* Work to complete: Pull out each line in the items below that contains the word "gear", and copy those lines in full.

+++ Records for this task +++

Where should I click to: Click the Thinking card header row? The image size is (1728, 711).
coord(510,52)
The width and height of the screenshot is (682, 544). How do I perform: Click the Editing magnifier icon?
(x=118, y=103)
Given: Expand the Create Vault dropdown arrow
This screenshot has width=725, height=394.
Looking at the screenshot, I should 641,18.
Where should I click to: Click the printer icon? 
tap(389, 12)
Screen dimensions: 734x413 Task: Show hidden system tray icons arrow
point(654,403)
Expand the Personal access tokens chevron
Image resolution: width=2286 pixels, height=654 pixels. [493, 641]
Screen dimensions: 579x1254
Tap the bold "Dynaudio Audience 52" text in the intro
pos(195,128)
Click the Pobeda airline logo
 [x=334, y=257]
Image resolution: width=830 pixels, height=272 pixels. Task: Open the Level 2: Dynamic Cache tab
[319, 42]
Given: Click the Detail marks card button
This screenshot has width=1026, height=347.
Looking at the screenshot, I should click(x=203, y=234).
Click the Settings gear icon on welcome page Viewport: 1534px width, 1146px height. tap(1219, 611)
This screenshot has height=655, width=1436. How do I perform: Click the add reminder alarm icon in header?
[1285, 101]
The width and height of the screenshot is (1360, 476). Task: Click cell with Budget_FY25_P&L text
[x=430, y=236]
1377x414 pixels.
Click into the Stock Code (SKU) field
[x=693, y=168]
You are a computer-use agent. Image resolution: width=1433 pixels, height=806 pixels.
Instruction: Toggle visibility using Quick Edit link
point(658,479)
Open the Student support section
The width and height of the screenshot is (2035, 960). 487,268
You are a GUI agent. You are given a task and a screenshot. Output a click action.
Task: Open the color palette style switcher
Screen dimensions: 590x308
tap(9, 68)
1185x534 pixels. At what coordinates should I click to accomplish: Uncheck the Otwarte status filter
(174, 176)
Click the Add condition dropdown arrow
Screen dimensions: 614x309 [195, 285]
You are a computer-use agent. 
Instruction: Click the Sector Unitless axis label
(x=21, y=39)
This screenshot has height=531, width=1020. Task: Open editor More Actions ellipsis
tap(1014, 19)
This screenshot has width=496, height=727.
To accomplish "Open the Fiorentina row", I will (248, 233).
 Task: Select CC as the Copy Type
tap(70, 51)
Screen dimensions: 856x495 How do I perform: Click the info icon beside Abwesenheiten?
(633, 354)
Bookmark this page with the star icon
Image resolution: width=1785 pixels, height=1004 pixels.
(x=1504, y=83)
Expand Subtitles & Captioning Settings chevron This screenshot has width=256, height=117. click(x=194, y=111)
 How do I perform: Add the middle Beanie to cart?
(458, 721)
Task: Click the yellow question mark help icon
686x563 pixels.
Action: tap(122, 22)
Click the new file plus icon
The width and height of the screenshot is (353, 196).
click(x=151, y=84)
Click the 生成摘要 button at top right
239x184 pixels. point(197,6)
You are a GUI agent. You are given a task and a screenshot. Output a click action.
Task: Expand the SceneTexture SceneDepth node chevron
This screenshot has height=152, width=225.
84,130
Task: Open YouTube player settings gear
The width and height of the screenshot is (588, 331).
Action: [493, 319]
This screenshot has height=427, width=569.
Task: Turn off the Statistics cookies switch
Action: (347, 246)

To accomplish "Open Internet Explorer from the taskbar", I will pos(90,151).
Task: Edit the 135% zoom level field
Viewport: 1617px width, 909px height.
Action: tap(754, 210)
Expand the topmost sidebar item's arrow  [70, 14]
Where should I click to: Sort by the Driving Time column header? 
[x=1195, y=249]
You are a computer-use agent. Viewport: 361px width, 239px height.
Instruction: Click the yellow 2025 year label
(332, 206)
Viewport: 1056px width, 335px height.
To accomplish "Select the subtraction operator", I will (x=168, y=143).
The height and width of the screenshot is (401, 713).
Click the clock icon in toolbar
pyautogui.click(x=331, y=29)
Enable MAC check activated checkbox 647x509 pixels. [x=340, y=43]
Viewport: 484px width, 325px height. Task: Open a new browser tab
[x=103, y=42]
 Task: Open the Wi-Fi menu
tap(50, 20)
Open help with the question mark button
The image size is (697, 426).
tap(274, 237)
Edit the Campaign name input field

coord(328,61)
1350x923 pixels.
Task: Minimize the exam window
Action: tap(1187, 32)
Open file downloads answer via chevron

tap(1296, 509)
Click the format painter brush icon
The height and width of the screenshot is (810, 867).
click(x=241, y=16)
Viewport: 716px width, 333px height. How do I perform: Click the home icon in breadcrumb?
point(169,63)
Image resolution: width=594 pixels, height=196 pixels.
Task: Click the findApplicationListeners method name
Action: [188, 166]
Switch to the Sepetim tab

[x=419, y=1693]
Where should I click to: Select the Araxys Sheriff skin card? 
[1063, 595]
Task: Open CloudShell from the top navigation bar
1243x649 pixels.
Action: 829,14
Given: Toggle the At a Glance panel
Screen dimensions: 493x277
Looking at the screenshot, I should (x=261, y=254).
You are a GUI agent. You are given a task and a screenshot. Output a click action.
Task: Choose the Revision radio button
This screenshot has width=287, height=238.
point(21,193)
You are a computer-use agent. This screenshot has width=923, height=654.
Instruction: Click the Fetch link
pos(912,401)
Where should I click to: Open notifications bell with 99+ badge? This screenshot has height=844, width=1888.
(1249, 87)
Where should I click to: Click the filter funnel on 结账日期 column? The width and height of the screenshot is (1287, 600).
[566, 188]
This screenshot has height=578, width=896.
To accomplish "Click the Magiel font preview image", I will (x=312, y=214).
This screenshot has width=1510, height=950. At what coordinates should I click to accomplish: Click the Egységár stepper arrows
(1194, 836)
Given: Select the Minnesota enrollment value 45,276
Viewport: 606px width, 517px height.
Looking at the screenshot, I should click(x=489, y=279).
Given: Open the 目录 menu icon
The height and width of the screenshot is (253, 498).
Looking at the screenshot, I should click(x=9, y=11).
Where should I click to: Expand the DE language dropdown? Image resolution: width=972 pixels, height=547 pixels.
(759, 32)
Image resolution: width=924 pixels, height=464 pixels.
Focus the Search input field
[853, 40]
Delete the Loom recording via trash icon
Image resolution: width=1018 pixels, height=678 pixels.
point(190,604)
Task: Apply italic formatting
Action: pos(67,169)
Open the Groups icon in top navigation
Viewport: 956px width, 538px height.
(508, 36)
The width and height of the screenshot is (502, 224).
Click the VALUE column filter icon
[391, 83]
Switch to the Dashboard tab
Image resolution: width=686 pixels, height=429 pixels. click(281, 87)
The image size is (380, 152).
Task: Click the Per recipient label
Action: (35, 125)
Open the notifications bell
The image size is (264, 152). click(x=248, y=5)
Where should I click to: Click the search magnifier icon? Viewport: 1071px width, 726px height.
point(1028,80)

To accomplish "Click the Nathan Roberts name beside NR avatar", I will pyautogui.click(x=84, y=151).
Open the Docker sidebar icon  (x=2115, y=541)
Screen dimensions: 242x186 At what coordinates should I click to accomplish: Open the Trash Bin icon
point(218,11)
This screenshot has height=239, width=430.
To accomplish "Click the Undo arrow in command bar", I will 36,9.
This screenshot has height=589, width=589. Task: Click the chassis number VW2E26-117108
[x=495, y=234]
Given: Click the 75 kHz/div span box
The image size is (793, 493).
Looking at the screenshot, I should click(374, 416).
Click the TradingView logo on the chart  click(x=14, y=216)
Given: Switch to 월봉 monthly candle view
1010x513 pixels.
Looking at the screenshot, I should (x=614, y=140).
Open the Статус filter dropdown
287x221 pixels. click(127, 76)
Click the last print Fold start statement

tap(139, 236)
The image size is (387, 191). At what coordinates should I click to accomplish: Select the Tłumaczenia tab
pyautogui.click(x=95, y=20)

+++

* Answer to the task:
Click the Settings gear icon on welcome page Viewport: 1534px width, 1146px height. tap(1219, 611)
Task: Open YouTube player settings gear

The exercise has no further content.